(Dataset entries)
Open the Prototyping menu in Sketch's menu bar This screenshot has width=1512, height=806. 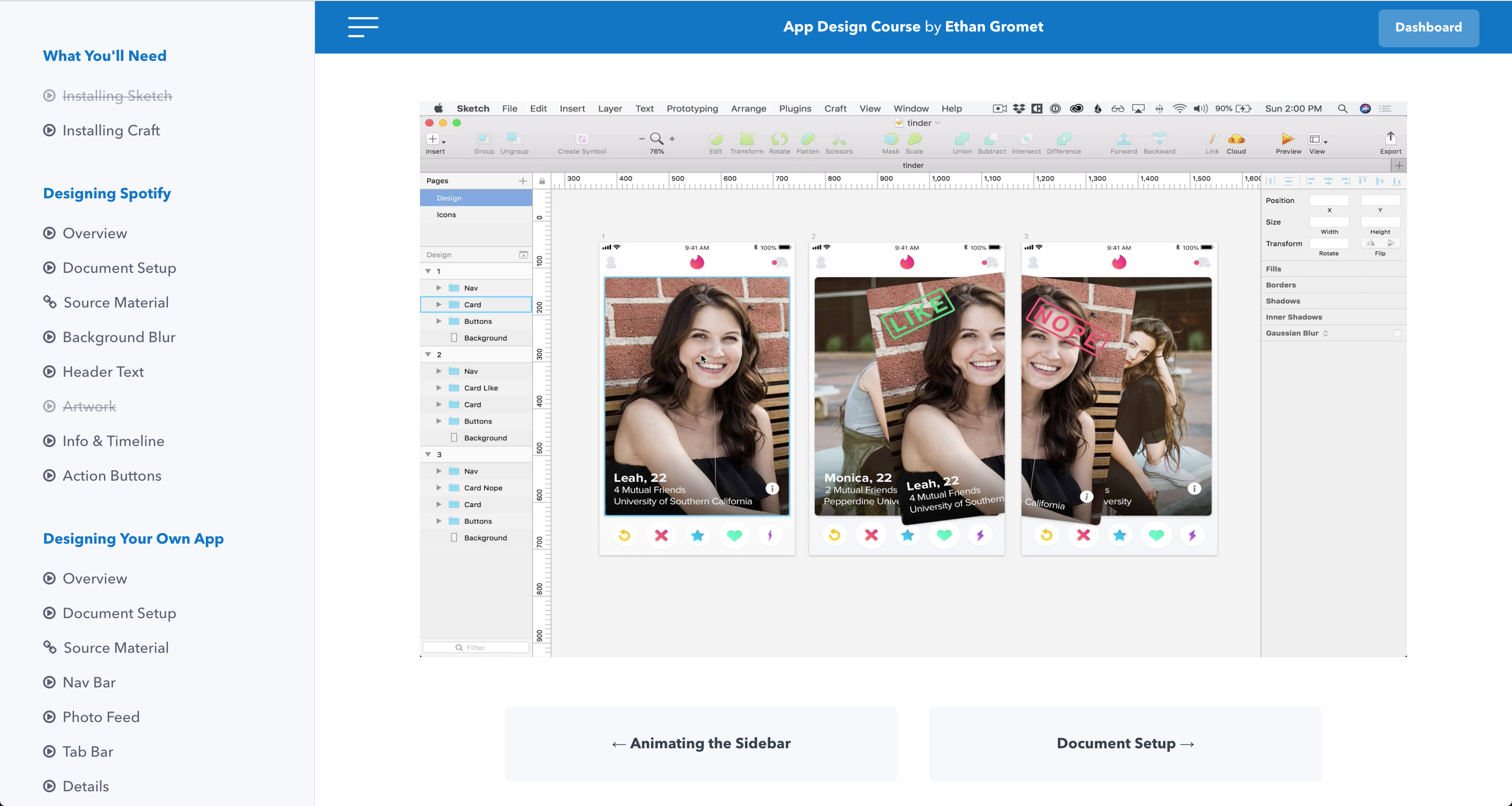(x=691, y=109)
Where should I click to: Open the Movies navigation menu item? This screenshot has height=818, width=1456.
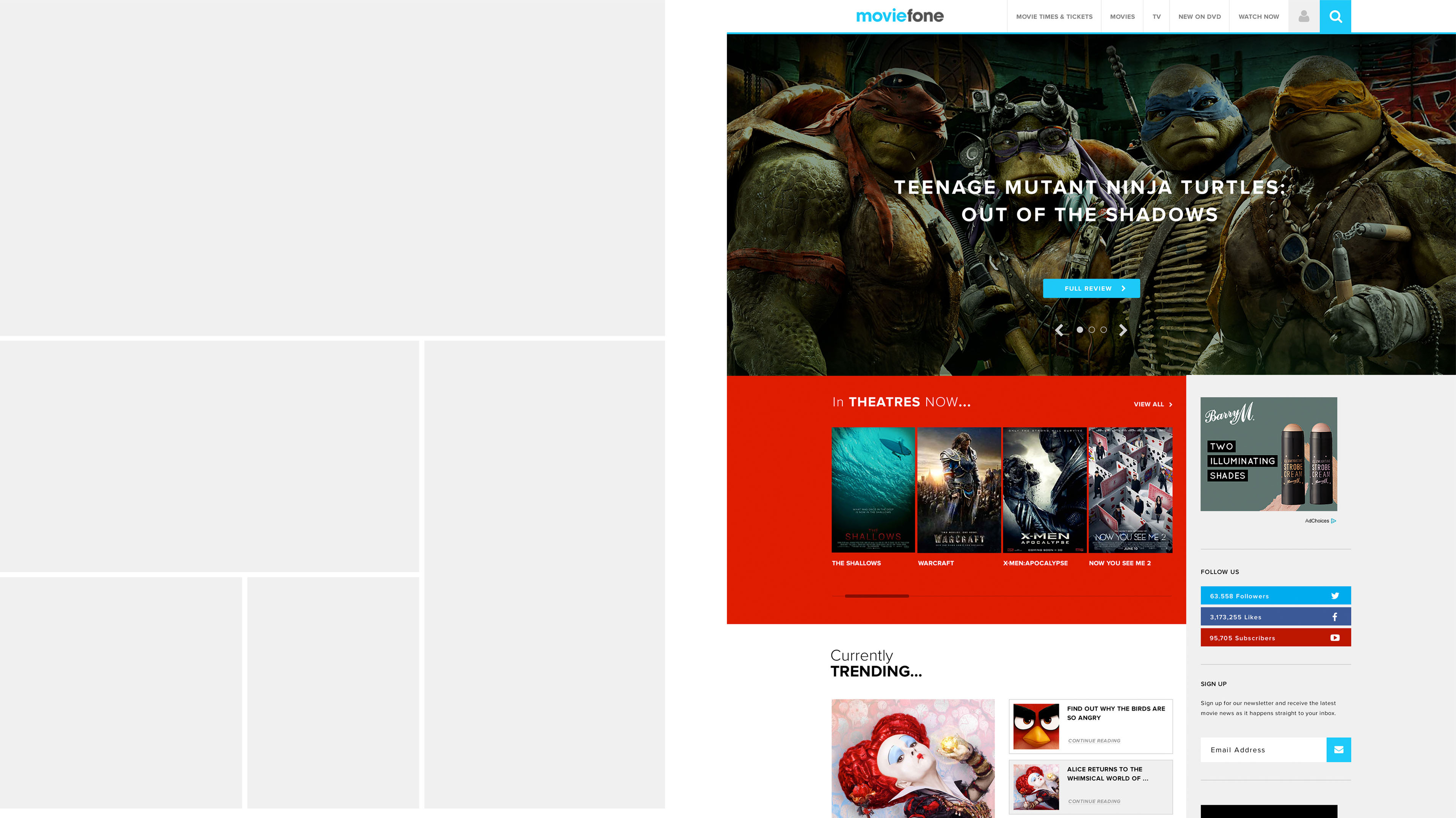click(x=1122, y=16)
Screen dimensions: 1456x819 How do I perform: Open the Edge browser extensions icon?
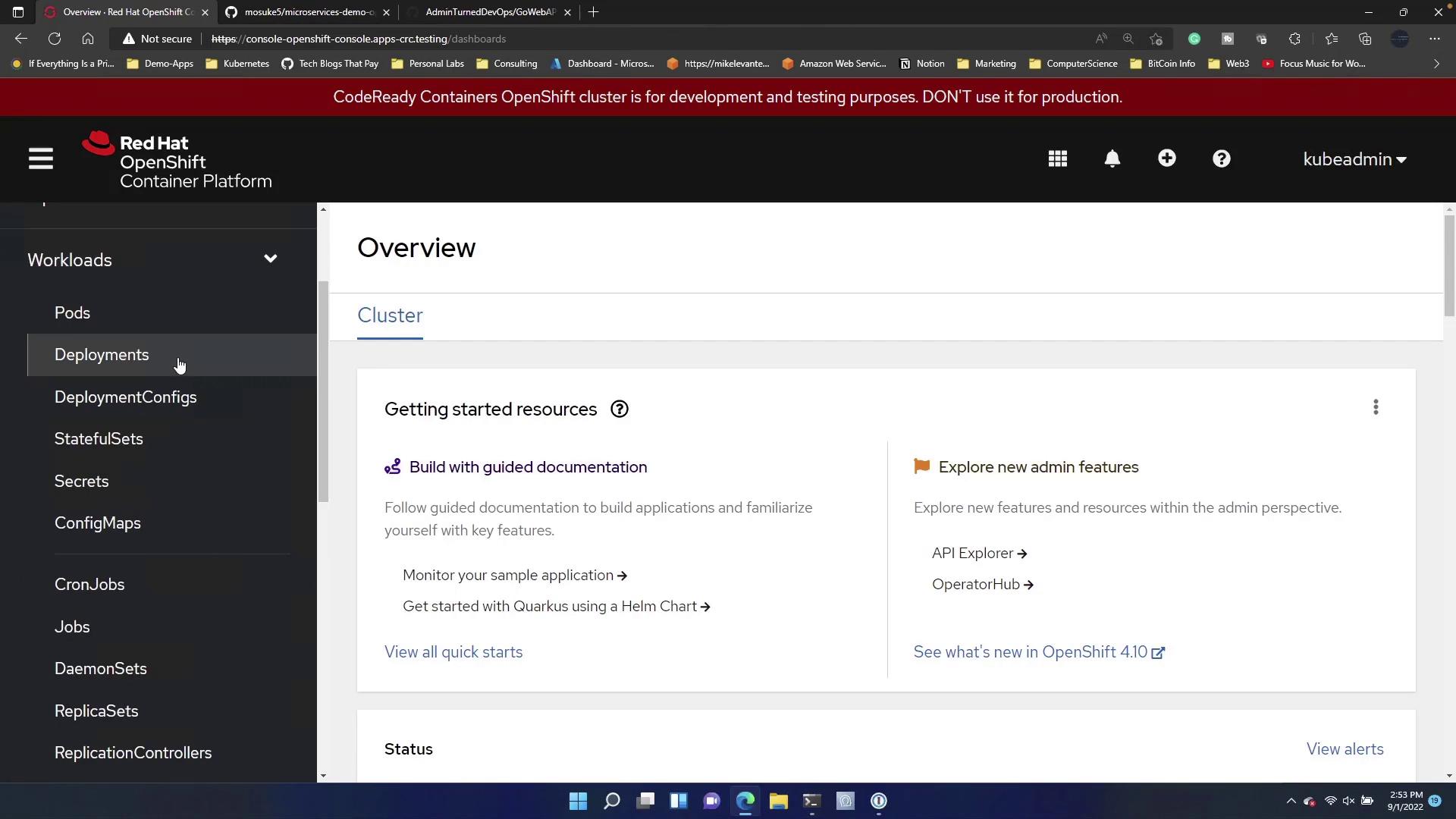(1294, 39)
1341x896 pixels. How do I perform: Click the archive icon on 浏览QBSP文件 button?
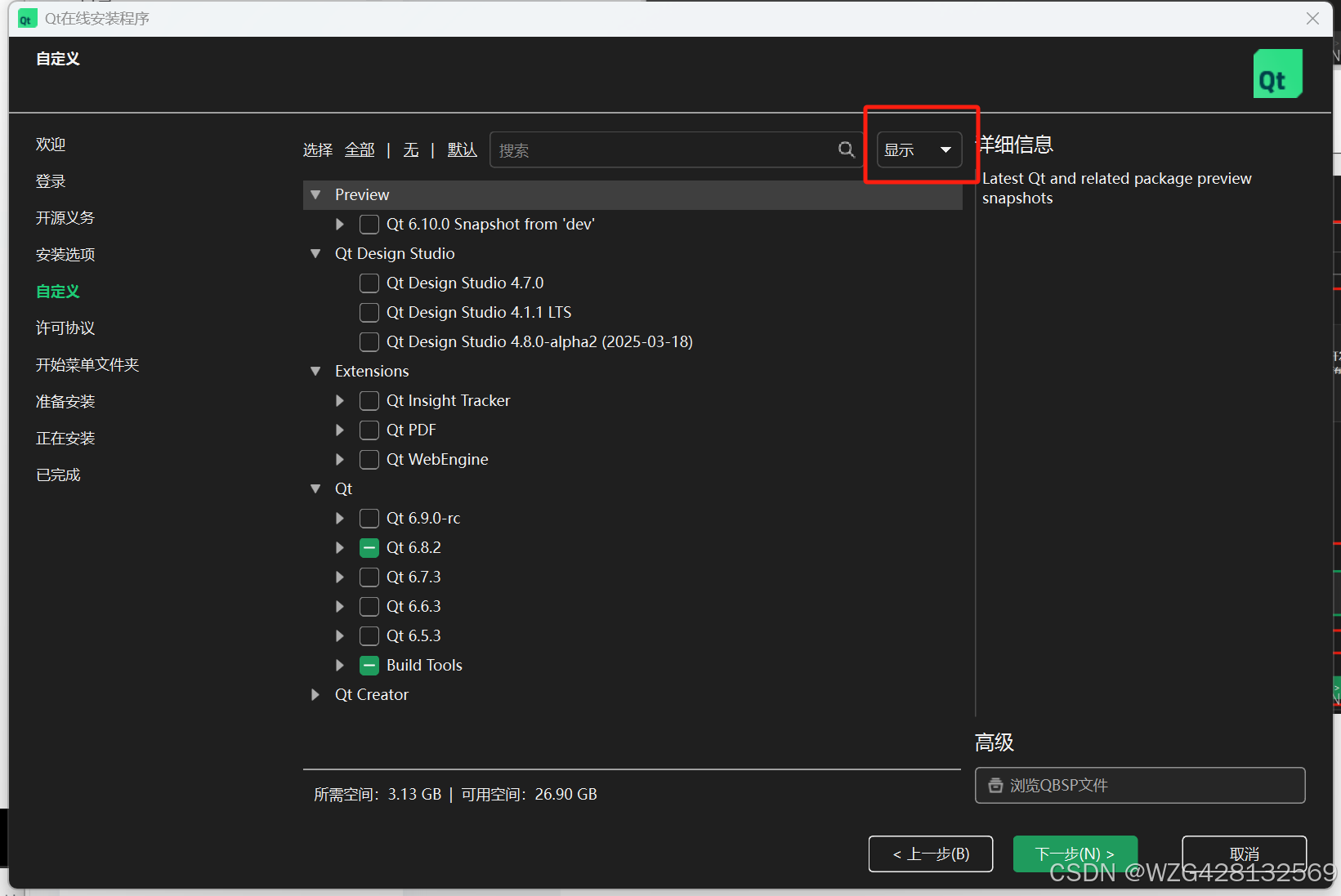995,785
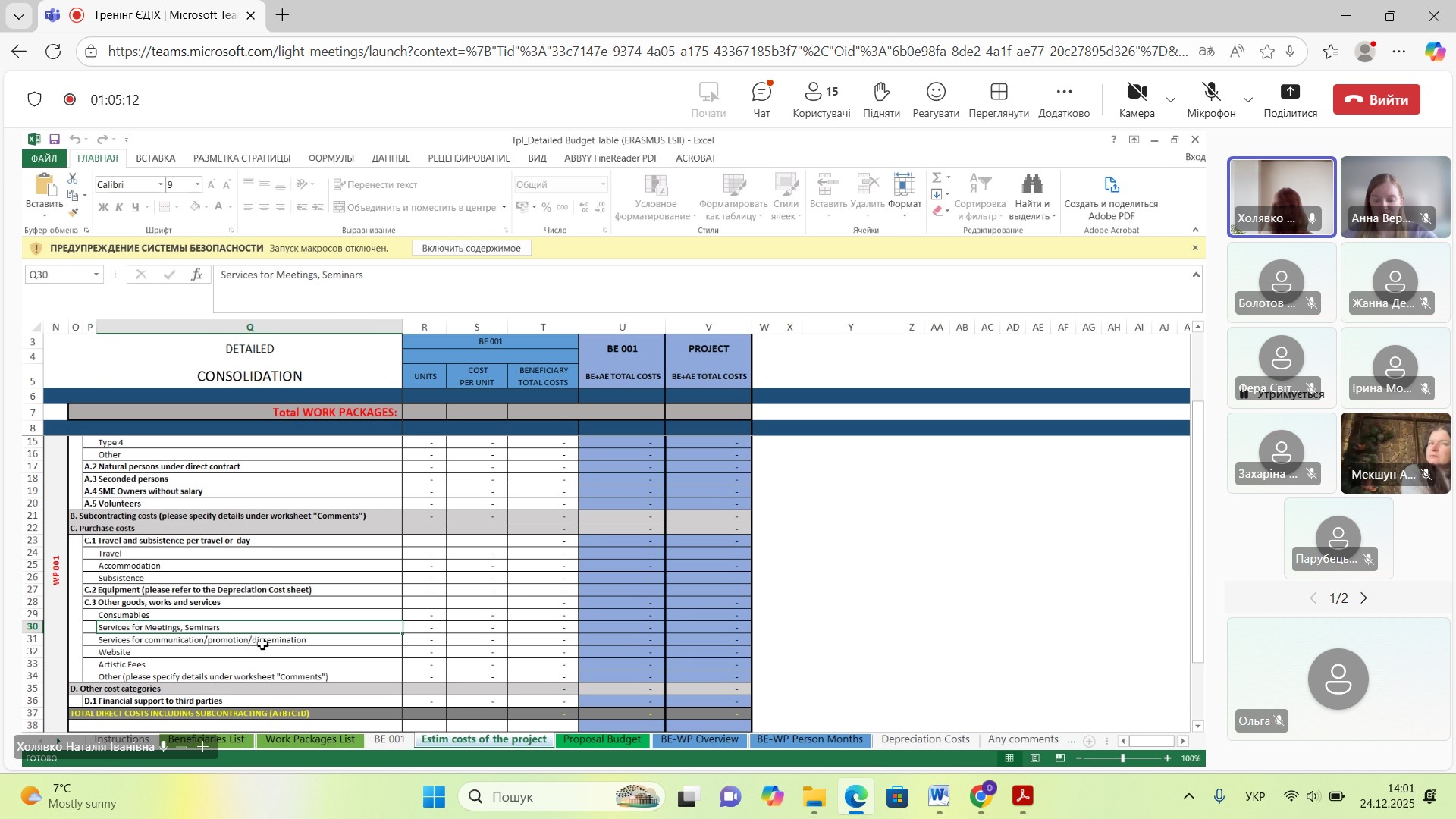Open the browser tab list chevron
The image size is (1456, 819).
click(x=18, y=15)
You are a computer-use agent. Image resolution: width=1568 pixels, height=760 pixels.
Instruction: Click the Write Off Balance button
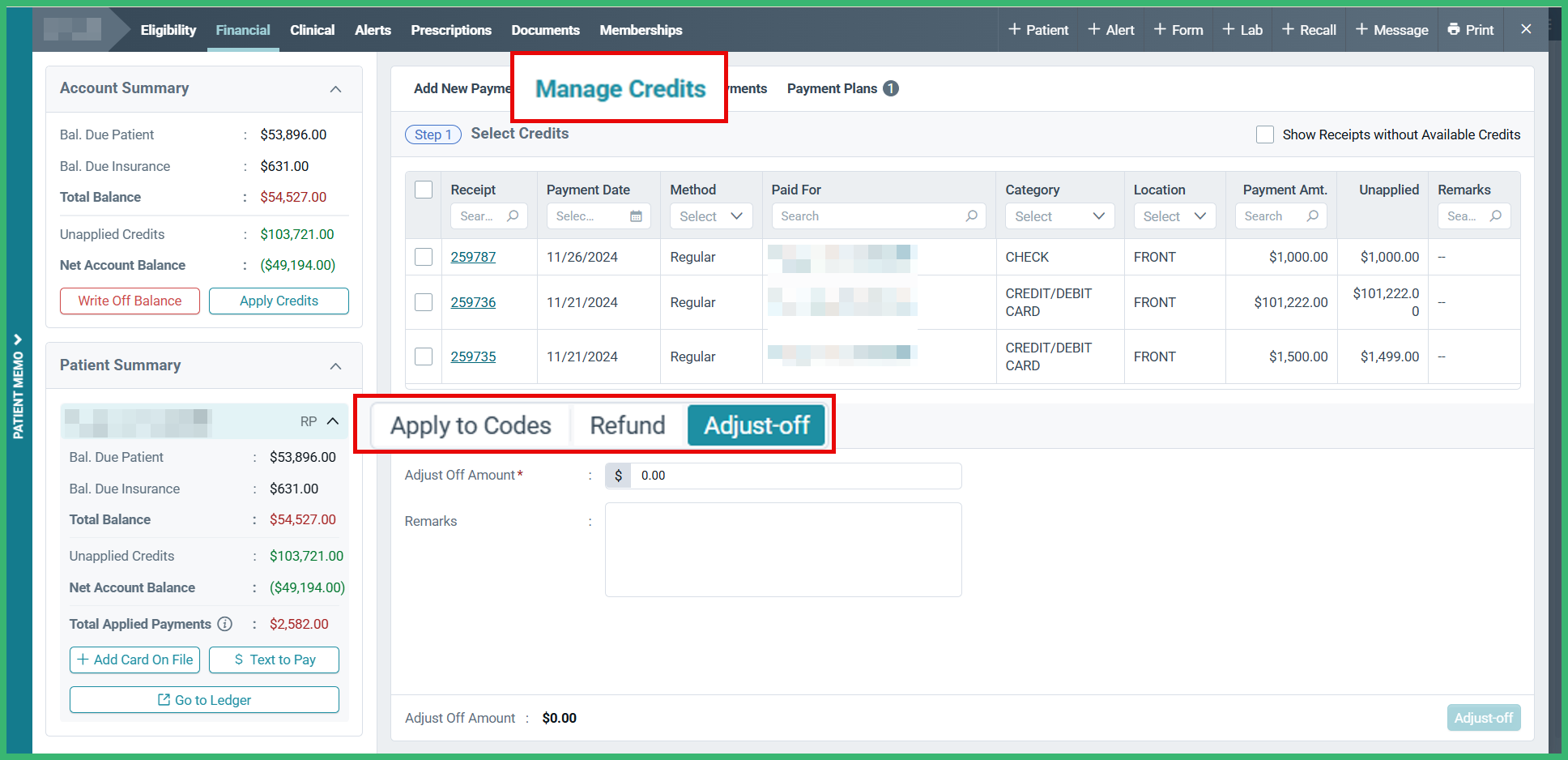pyautogui.click(x=130, y=301)
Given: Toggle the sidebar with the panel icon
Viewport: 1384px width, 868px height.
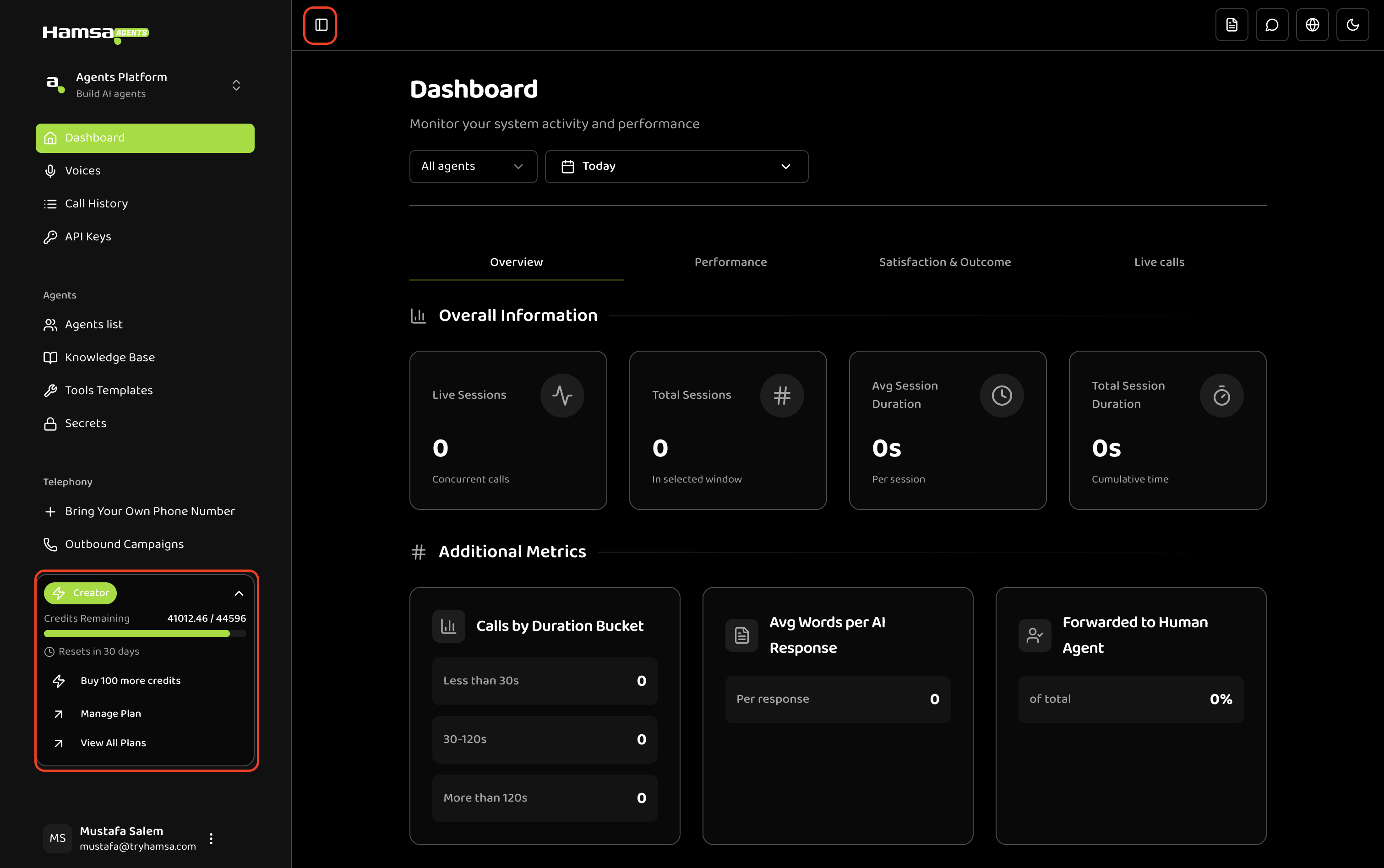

(Your assignment)
From the line containing "Given: Toggle the sidebar with the panel icon" to the end of the data above, give those lines again verbatim, with both endpoints included and no images.

(Answer to the exercise)
Given: Toggle the sidebar with the panel icon
Viewport: 1384px width, 868px height.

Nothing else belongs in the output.